Exercise materials below:

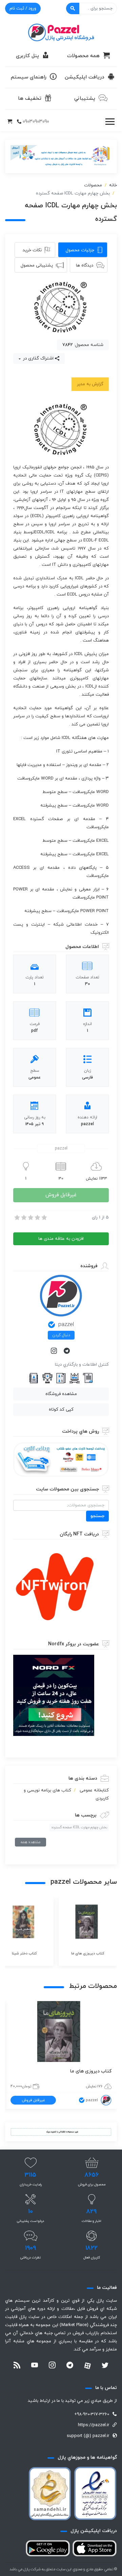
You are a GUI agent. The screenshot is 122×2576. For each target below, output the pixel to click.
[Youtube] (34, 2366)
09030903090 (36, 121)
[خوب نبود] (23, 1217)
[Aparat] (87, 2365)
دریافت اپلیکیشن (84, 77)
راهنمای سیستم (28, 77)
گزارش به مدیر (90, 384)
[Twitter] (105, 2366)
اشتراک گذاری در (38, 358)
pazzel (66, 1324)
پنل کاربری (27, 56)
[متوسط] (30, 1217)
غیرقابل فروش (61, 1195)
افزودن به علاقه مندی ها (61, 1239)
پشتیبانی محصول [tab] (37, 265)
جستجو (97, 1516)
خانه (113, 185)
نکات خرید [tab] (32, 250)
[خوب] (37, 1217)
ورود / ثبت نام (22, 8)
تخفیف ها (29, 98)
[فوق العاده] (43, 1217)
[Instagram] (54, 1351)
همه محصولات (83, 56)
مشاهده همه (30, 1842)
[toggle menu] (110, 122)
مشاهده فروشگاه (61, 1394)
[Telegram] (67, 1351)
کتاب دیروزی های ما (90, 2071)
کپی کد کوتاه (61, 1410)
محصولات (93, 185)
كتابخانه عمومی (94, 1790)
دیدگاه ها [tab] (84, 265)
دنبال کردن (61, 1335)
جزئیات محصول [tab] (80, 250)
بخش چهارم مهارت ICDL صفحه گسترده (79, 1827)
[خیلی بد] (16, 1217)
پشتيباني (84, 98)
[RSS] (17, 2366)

End of Exercise materials.

## Work instructions
Return the data above unchanged. Pictures are not part of the copy.

## Exercise answer
You are a GUI agent. The screenshot is 122×2576. For each target below, output the pixel to click.
[Youtube] (34, 2366)
09030903090 (36, 121)
[خوب نبود] (23, 1217)
[Aparat] (87, 2365)
دریافت اپلیکیشن (84, 77)
راهنمای سیستم (28, 77)
گزارش به مدیر (90, 384)
[Twitter] (105, 2366)
اشتراک گذاری در (38, 358)
pazzel (66, 1324)
پنل کاربری (27, 56)
[متوسط] (30, 1217)
غیرقابل فروش (61, 1195)
افزودن به علاقه مندی ها (61, 1239)
پشتیبانی محصول [tab] (37, 265)
جستجو (97, 1516)
خانه (113, 185)
نکات خرید [tab] (32, 250)
[خوب] (37, 1217)
ورود / ثبت نام (22, 8)
تخفیف ها (29, 98)
[فوق العاده] (43, 1217)
[Instagram] (54, 1351)
همه محصولات (83, 56)
مشاهده همه (30, 1842)
[toggle menu] (110, 122)
مشاهده فروشگاه (61, 1394)
[Telegram] (67, 1351)
کتاب دیروزی های ما (90, 2071)
کپی کد کوتاه (61, 1410)
محصولات (93, 185)
كتابخانه عمومی (94, 1790)
دیدگاه ها [tab] (84, 265)
دنبال کردن (61, 1335)
جزئیات محصول [tab] (80, 250)
بخش چهارم مهارت ICDL صفحه گسترده (79, 1827)
[خیلی بد] (16, 1217)
پشتيباني (84, 98)
[RSS] (17, 2366)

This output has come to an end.